** Start Given passage **
# Soy Milk in bread recipes?



## JoeV (Nov 25, 2008)

I was visiting my brother last evening and had my first taste of soy milk. Not bad, but there was a "chalkiness" in the texture. On the way home I bought a 1/2 gallon to try out with various recipes, and to see what DW thought about it. 

My questions are, 

1. Can soy milk be a suitable substitute for cow's milk in bread recipes.

2. Does it affect the texture of the crumb?

3. Does it affect the flavor of the bread, or add any different flavor to the bread?

4. I noticed that soy milk comes in vanilla and chocolate. Has anyone tried the vanilla in a bread recipe, and what did you learn from that?


For Pie Susan, I saw a Challah recipe titled "Soy Vey" and immediately thought of you.  Interesting play on words.

JoeV


----------



## gadzooks (Nov 25, 2008)

I have used vanilla soy milk in bread recipes, part whole wheat and all whole wheat, and it has worked well. Nice texture, fine crumb, good flavor. I used recipes from Meta Givens' Modern Encyclopedia of Cooking, which are, I think, very forgiving.


----------



## CharlieD (Nov 25, 2008)
** End Given passage **
** Start Source excerpt **
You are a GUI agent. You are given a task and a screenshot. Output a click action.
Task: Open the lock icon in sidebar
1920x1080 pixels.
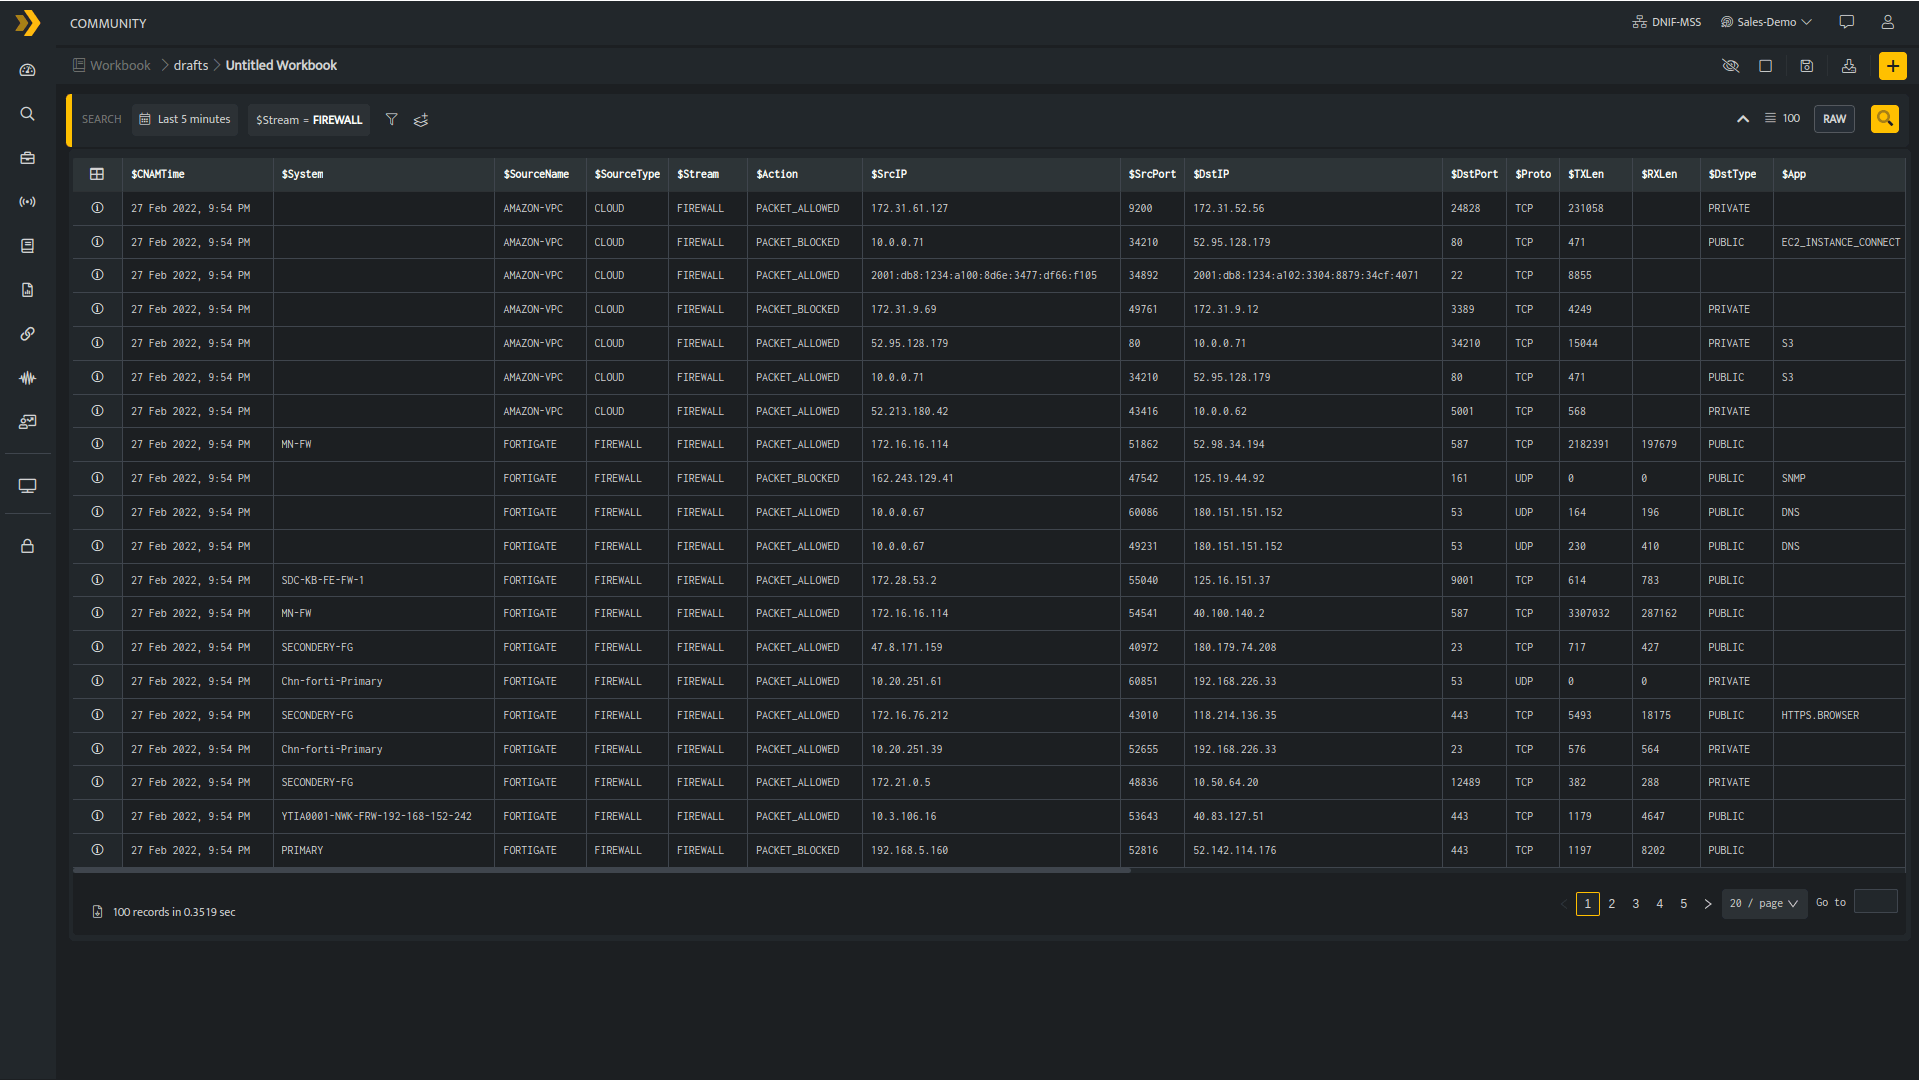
** End Source excerpt **
» **Exercises**
1. List the numbered points JoeV raises in the soy milk thread.
2. In the soy milk thread, shorten the paragraph that begins "I was visiting my brother last evening" and keep its main facts.
3. Continue the soy milk thread from the point where it stops.

» **Task answers**
1.
1. Can soy milk be a suitable substitute for cow's milk in bread recipes?
2. Does it affect the texture of the crumb?
3. Does it affect the flavor of the bread, or add any different flavor to the bread?
4. Has anyone tried the vanilla soy milk in a bread recipe, and what did they learn from that?

2. JoeV first tasted soy milk at his brother's house last evening and found it not bad, though a little chalky. On the way home he bought a half gallon to try in various recipes and to see what DW thought of it.

3.
I do not like to use soy milk for substitute it has a weird taste that I do not like. I use "Coffee rich" non-dairy creamer for milk substitute when needed.


----------



## vyapti (Nov 25, 2008)

I don't bake much, so I can't tell you about soy milk with regard to bread.  I like vanilla soy milk in pancakes, though.  Generally speaking, though, soy milk is sweeter than regular milk and will affect the taste of the final product.  I use unsweetened soy milk for cooking.  Unsweetened is different than plain and more closely resembles dairy milk in flavor.  Another option might be almond milk, which has a more neutral flavor than soy.


----------



## JoeV (Nov 25, 2008)

Thanks, everyone. I guess I'll give it a try and let you know how it turns out. At worst, i'm out a little flour.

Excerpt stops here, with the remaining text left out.